2. The DMA controller:
Once a selected request arrives from the funnel it is propagated toward the L2 cache hierarchy typically at a rate of one request per clock cycle in order to avoid a bottleneck to/from the L2 cache system. The response latency of the L2 cache can take tens of cycles especially if the L2 cache is external to the multiprocessor chip for example in an external SDRAM module. The latency of the L2 cache mandates defining the request from the L2 cache and the response from the L2 cache as two distinct events. An efficient DMA controller is able to handle at each cycle:
a. Receive a new import request from the funnel
b. Transmit a new import read request to the L2 cache
c. Receive a new import block content from the L2 cache
d. Transmit a new import block content to the tag controller and shared memory
e. Receive a new export block content from the tag controller
f. Transmit a new export block content to the L2 cache

Each of the above import/export transactions handled in parallel to support multiple requests from different cores may take more than one clock cycle.
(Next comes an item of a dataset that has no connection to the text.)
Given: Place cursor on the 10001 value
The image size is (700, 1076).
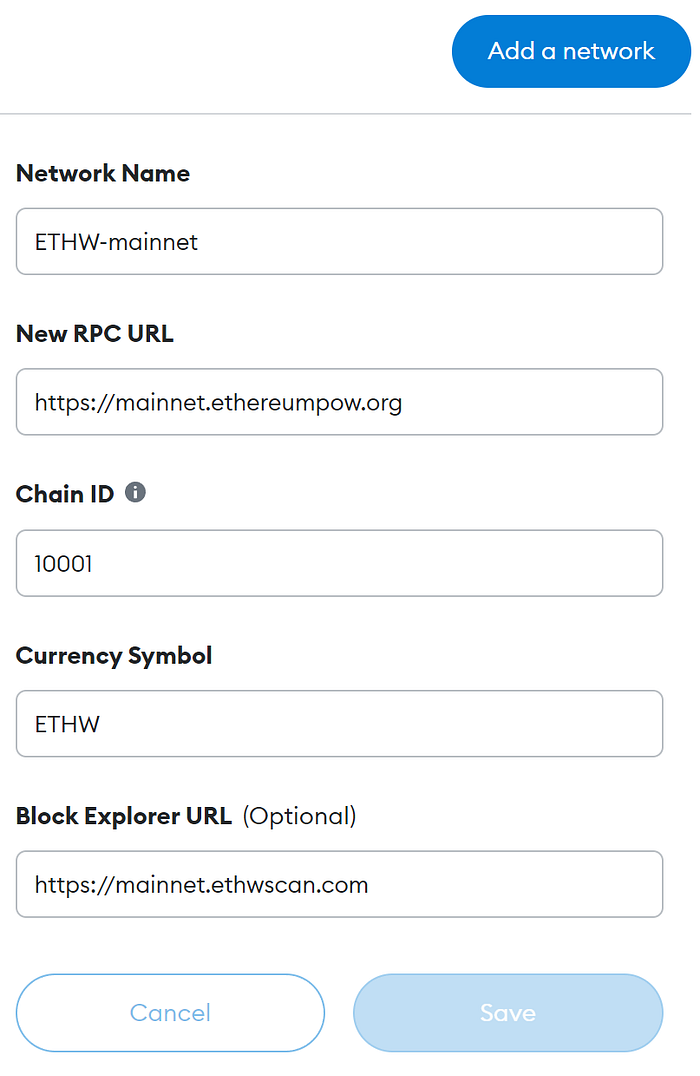Looking at the screenshot, I should (63, 564).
Import before export problem:
The following problem may appear in the import/export controller:: An import request of a block can be received by the DMA controller before the same block received earlier within an export request was exported to the L2 cache. The fatal sequence is as follows:
1. Block A starts an export process by the DMA controller
2. A new import request for block A is received by the DMA controller
3. The import request is served first and updates the shared cache with the L2 cache content of block A.
4. Updated content of block A for the export request is lost.
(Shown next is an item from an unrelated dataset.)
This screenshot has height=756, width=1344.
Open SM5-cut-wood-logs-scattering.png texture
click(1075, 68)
This problem may be solved by enforcing the following correct operational sequence:
1. Block A starts an export process by the DMA controller
2. A new import request for block A is received by the DMA controller
3. The DMA controller guarantees to finish the export process of block A
4. The import request is served

A second possible correct sequence is as follows:
1. Block A starts an export process by the DMA controller
2. A new import request for block A is received by the DMA controller
3. The DMA controller processes the import request using the content of block A instead of L2 cache content.
4. Block A export request is canceled.

Pipelining the Shared Cache
The following examples describe a number of configurations for a pipelined design of a shared cache system in accordance with embodiments of the present invention.

Global pipeline configurations:
The sub-transactions initiated by the repeat controllers 22 are managed according to a system pipeline configuration wherein each controller may handle more than one load/store transaction request of its connected core 12 at the same cycle at different completion stages.

Pipeline configurations can be divided into two main families:

Parallel access to shared tag table and shared memory
Sub-transactions toward both shared memory 16 and shared tag table 18 are performed concurrently. Correctness of such implementation is guaranteed if writing to the shared memory depends on cache hit response. Other stages of the sub-transactions can be performed in parallel.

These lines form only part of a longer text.